▶ [Activity] Before you reproduce the entries that follow, strip out any image they contain and keep the rest exact.
[[ Input material, beginning ]]
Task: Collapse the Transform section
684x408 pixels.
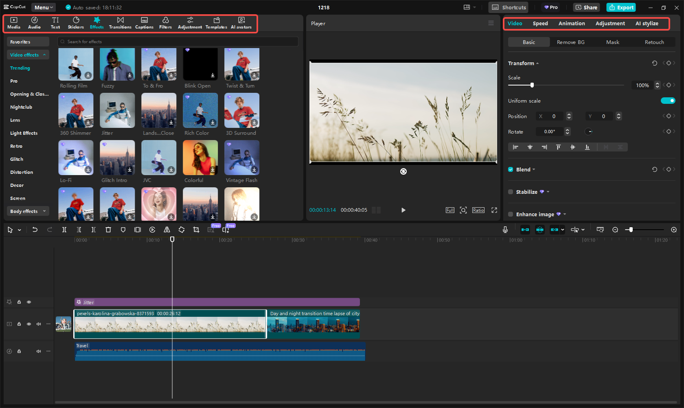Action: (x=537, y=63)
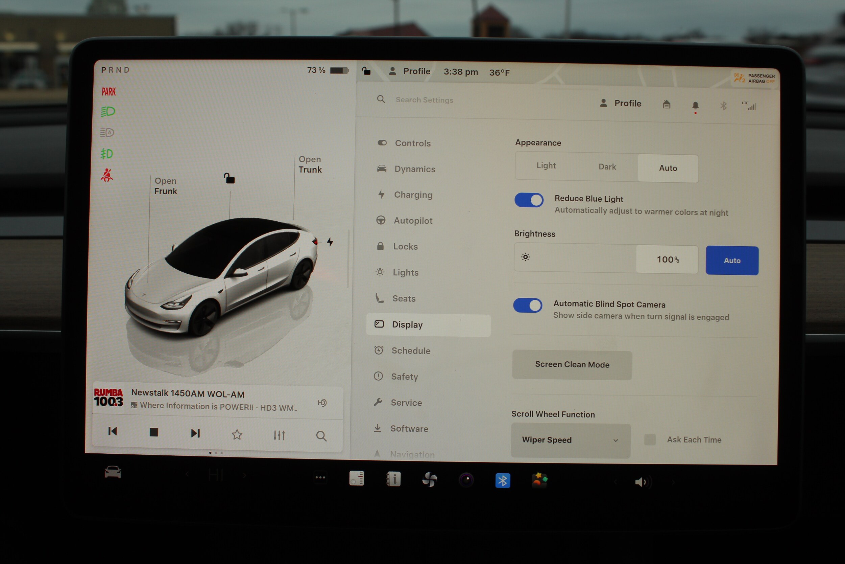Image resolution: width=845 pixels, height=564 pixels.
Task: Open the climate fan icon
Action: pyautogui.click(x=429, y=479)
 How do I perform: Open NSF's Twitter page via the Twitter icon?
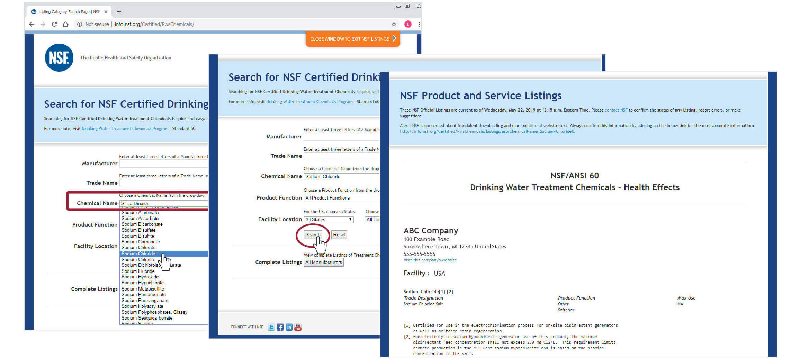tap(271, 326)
[[ Input material, end ]]
▶ [Written answer]
Task: Collapse the Transform section
684x408 pixels.
Action: (x=537, y=63)
Image resolution: width=845 pixels, height=564 pixels.
Task: Open the climate fan icon
Action: pyautogui.click(x=429, y=479)
 How do I perform: Open NSF's Twitter page via the Twitter icon?
tap(271, 326)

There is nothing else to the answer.